Despite its strong performance, the proposed method still encounters false positives (FP) and false negatives (FN), especially in scenarios involving overlapping vehicles, where spatial analysis alone may not suffice. The ablation study confirms that KFEAVI achieves significantly higher accuracy when using selected keyframes as opposed to the full frame sequence, which contains substantial redundant information.

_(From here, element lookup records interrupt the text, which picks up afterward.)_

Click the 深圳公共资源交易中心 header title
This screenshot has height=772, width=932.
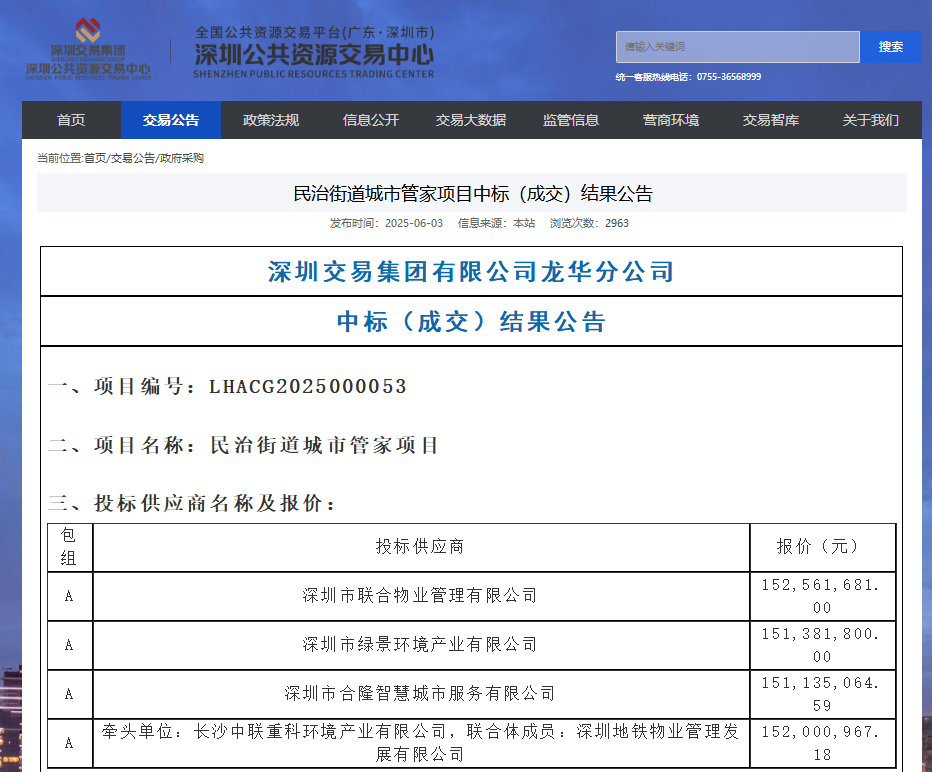pos(314,53)
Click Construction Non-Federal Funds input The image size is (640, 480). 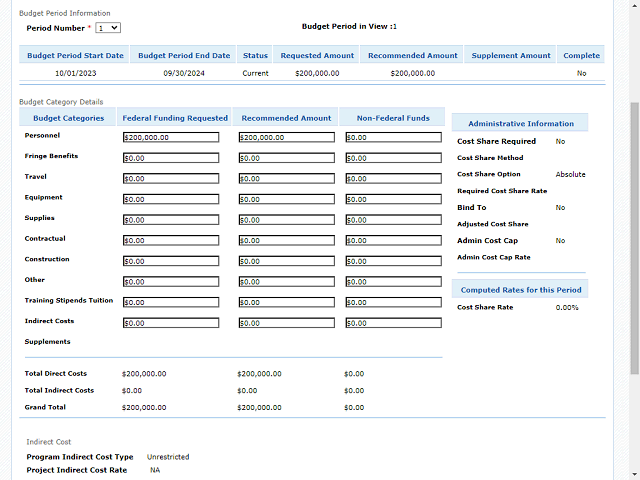point(392,261)
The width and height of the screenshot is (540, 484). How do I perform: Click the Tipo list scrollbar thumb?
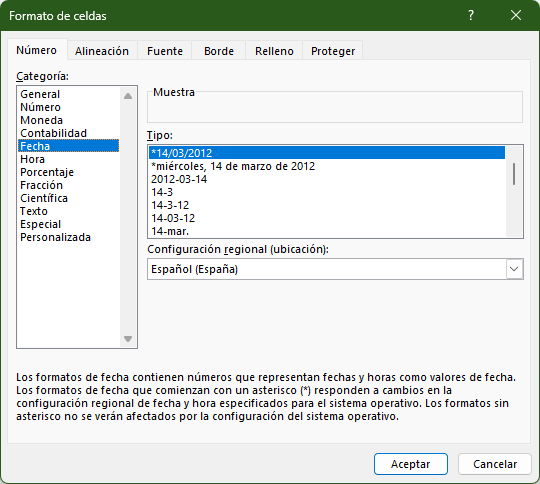pyautogui.click(x=514, y=174)
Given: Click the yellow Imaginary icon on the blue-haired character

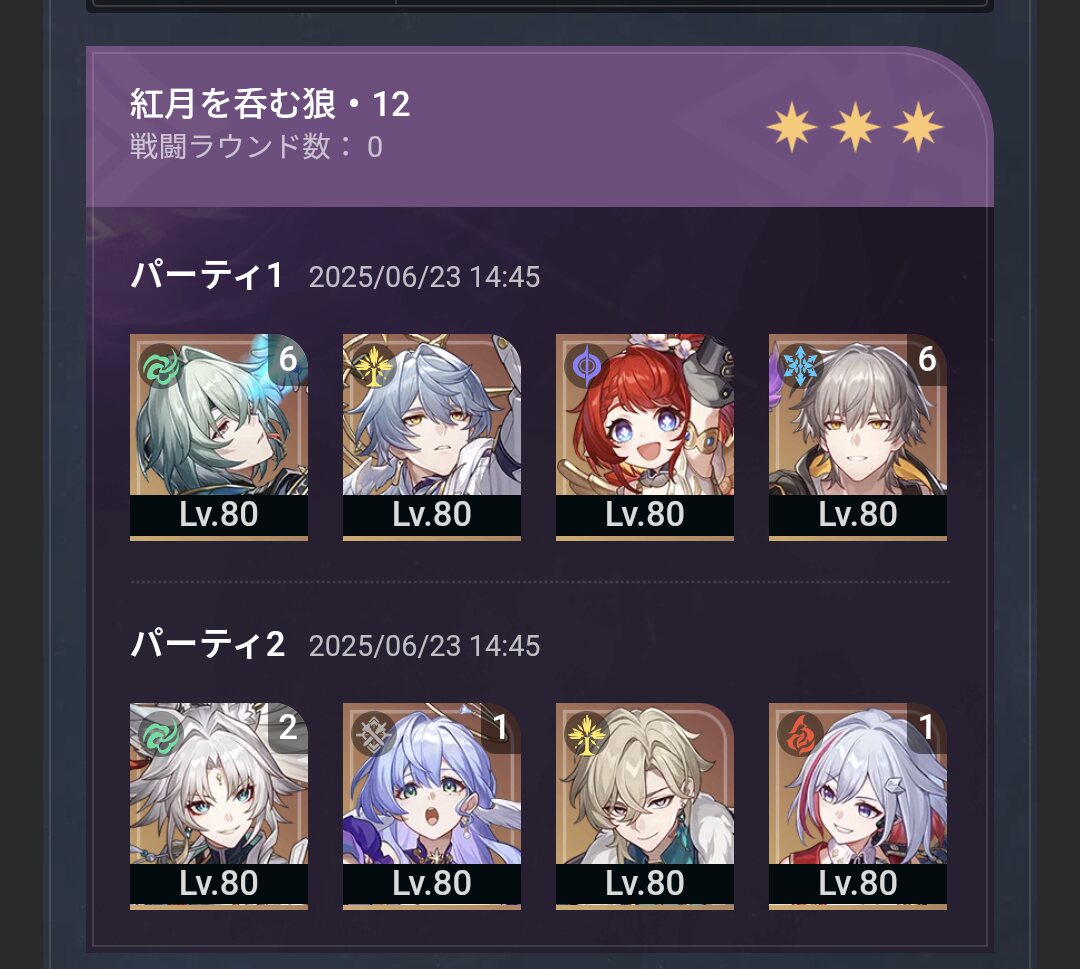Looking at the screenshot, I should point(374,366).
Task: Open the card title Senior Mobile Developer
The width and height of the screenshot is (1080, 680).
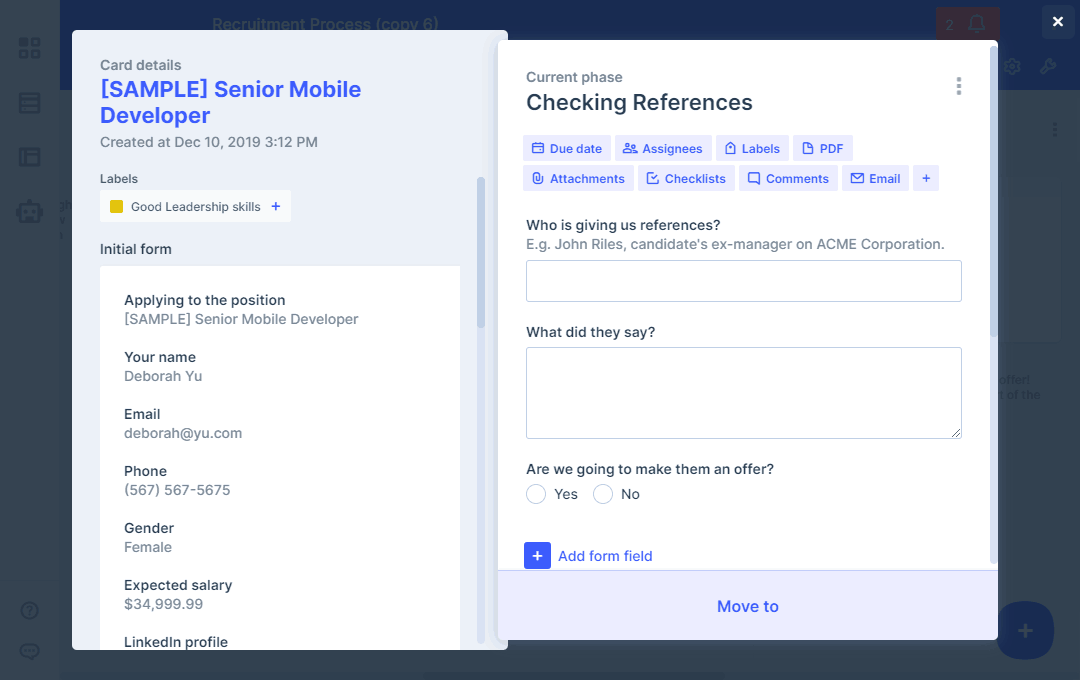Action: coord(230,102)
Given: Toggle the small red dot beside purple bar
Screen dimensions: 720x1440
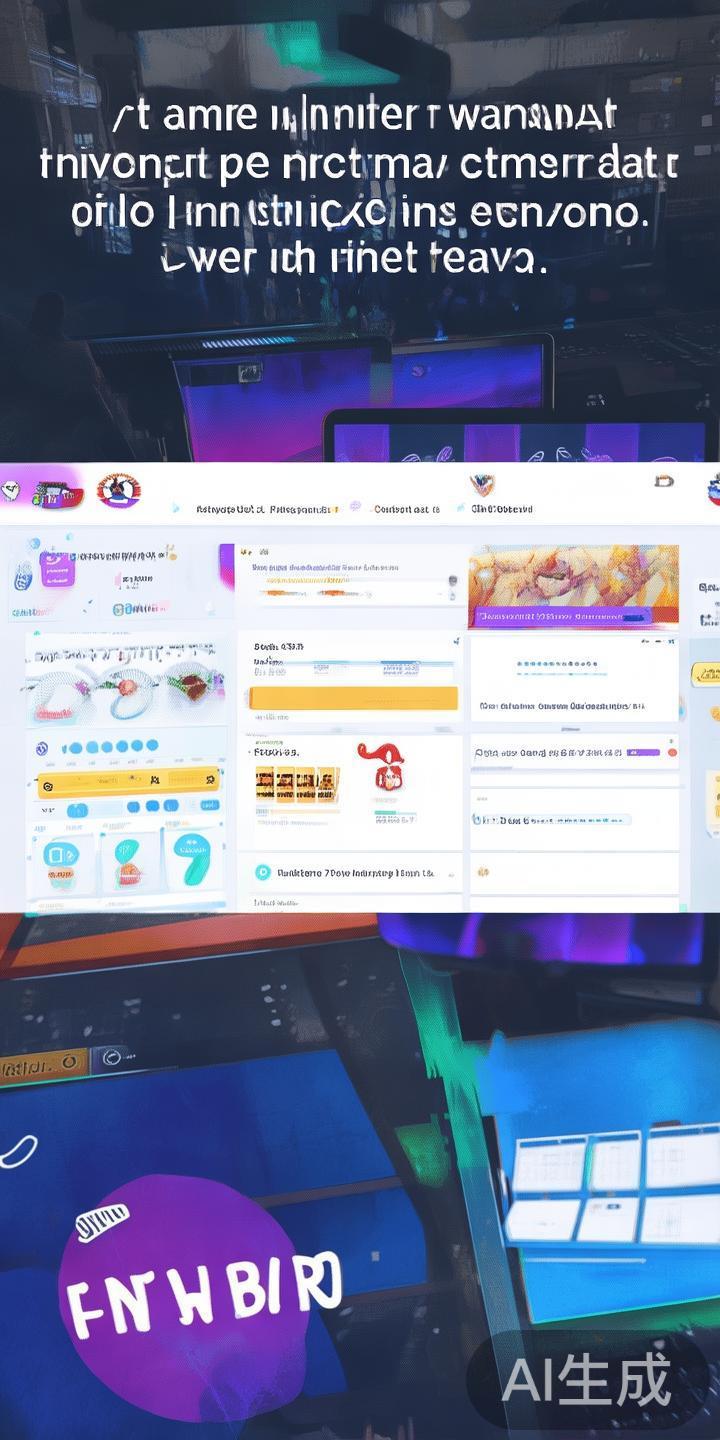Looking at the screenshot, I should [672, 752].
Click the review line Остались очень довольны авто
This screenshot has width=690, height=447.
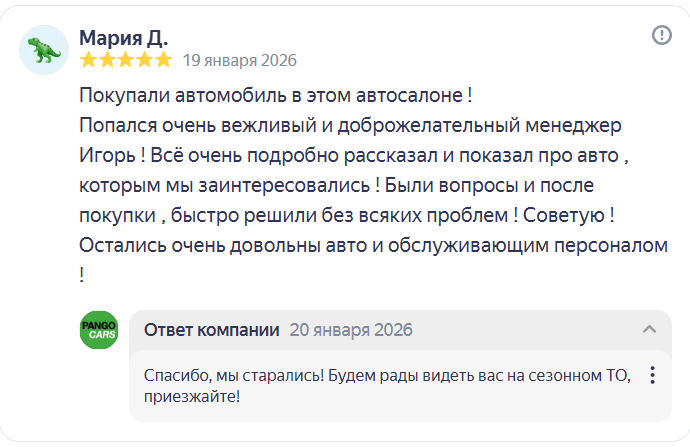pyautogui.click(x=374, y=245)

Limitation and future work

One key limitation of the current framework is the absence of temporal modeling, which restricts its ability to detect speed-related anomalies, such as sudden stops or over speeding. These behaviors often manifest over a sequence of frames and are challenging to capture using only spatial analysis. Incorporating temporal features—such as vehicle displacement and motion patterns—would allow the system to handle complex scenarios like overlapping vehicles more effectively. Therefore, integrating temporal analysis into the AVI module will be a crucial direction for future research to enhance performance in diverse and dynamic surveillance environments.

Conclusions

This paper introduced KFEAVI work to extract key frames for identifying abnormal vehicles. The KFEAVI used statistical feature extraction technique and constrained angular second moment technique. This work handles well for both gradual and abrupt content changes in frames while extracting key frames. The constrained angular second moment method is applied to identify the abnormal vehicles movement. For evaluating performance of KFEAVI, several algorithms are compared with the proposed KFEAVI. The experimental results reveal that the proposed KFEAVI achieved better results in terms of F-score. In case of overlapping vehicles in the input frame, the KFEAVI gives less accuracy since this technique did not consider temporal information. Therefore, KFEAVI can be extended to find the abnormal events with the temporal analysis.